Beginning with the current classroom curriculum "All About Me," I will complete a mini-unit on growth, development and gender differences as they can be relayed to five- and six-year olds. This mini-unit includes physical and emotional differences between boys and girls. The songs "Head, Shoulders, Knees and Toes" and "Did you Ever See a Lassie?" begin the discussion of physical differences, while the song "Mary Wore her Red Dress" opens the discussion of likes and dislikes. The physical differences to be covered are obvious, yet the likes and dislikes, or psychological differences are not as apparent. For Kindergartners, the psychological differences are manifested through the stereotypical differences taught to them by their family members, peers, etc.: Girls play with dolls, boys play basketball, girls don't climb the jungle gym, boys climb anything and everything! These differences, to be recorded on a chart entitled, "People say girls should.../People say boys should..." are displayed in the classroom for future use.
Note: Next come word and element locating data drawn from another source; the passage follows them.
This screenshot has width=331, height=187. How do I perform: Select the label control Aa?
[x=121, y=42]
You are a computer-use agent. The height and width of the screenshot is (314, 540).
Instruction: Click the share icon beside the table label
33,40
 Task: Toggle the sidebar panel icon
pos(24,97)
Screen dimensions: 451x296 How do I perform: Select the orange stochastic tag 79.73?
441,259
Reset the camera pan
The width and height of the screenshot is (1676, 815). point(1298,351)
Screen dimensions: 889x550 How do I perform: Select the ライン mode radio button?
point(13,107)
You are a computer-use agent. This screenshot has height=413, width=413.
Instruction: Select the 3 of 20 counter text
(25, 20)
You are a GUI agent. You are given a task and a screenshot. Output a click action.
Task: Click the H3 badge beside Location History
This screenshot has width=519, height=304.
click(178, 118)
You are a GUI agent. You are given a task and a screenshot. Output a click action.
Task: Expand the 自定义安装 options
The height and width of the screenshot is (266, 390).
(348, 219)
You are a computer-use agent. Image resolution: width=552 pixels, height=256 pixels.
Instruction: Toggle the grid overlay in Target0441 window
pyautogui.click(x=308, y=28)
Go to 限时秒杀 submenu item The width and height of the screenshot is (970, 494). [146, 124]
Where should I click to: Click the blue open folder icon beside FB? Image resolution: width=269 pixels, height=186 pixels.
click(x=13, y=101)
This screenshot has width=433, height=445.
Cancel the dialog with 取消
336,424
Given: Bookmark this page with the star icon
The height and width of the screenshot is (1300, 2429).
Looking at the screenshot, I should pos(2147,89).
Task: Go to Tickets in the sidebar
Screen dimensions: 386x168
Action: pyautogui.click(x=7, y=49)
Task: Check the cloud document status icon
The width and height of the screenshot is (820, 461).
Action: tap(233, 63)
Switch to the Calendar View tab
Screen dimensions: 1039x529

Once the physical and psychological differences are clarified, we will discuss our personal likes and dislikes and list them on chart paper. The students are encouraged to talk about their favorite activity, and the lyrics to "Mary Wore Her Red Dress" are altered to accommodate the activities most enjoyed by each student (See Box 1). These likes and dislikes are compared to the information collected on the chart "People say girls/boys should..." A new chart, "We say girls and boys can...." will be drafted to display our overall findings from the comparison. The actions listed on the new chart will be illustrated and bound in a booklet of the same title and placed in the Reading Center. The Reading Center is an area in the classroom used to reinforce Language Arts lessons, themes and units. The Reading Center contains fiction and nonfiction trade books, class-made books, flash cards, audio cassettes, an audio cassette player, headphones, paper, markers and bean bag chairs. An audio recording of the class-authored "Mary Wore her Red Dress" is made in the Reading Center and included in the series of songs sung during Morning Meeting each day. The Morning Meeting is the time of day when events of the day, week and month are discussed, songs are sung to reinforce the current classroom curriculum and events from the students' home-lives are shared. Other songs and Reading Center-created items are also shared during Morning Meeting.

Box 1: All About Me

Mary Wore her Red Dress

Mary wore her red dress,
Red dress, red dress.
Mary wore her red dress
All day long.
Roberto wore his orange hat,
Orange hat, orange hat.
Roberto wore his orange hat
All day long.

Mary Wore her Red Dress (revised)

Tanijah likes to swing on a swing,
Swing on a swing, swing on a swing.
Tanijah likes to swing on a swing
All day long.
Davonte likes to jump rope,
Jump rope, jump rope.
Davonte likes to jump rope
All day long.

Family Time

The mini-unit that follows "All About Me" is "Family Time." "Family Time" is a unit that extends the me of "All About Me" to the immediate relatives who affect the lives of the children in the class. The children learn the song, "My Family's Just Right for Me" and compare the different families mentioned in the lyrics. The children are then asked to list the members of their family that live with them. A sheet of drawing paper is distributed to each child for each member of their family. A booklet is then 'published' in the classroom for each child illustrating the members of their family: Me, Mommy, Daddy, Auntie, Uncle, Grandma, Grandpa, Cousin, Brother, Sister, etc. (See Lesson Plans)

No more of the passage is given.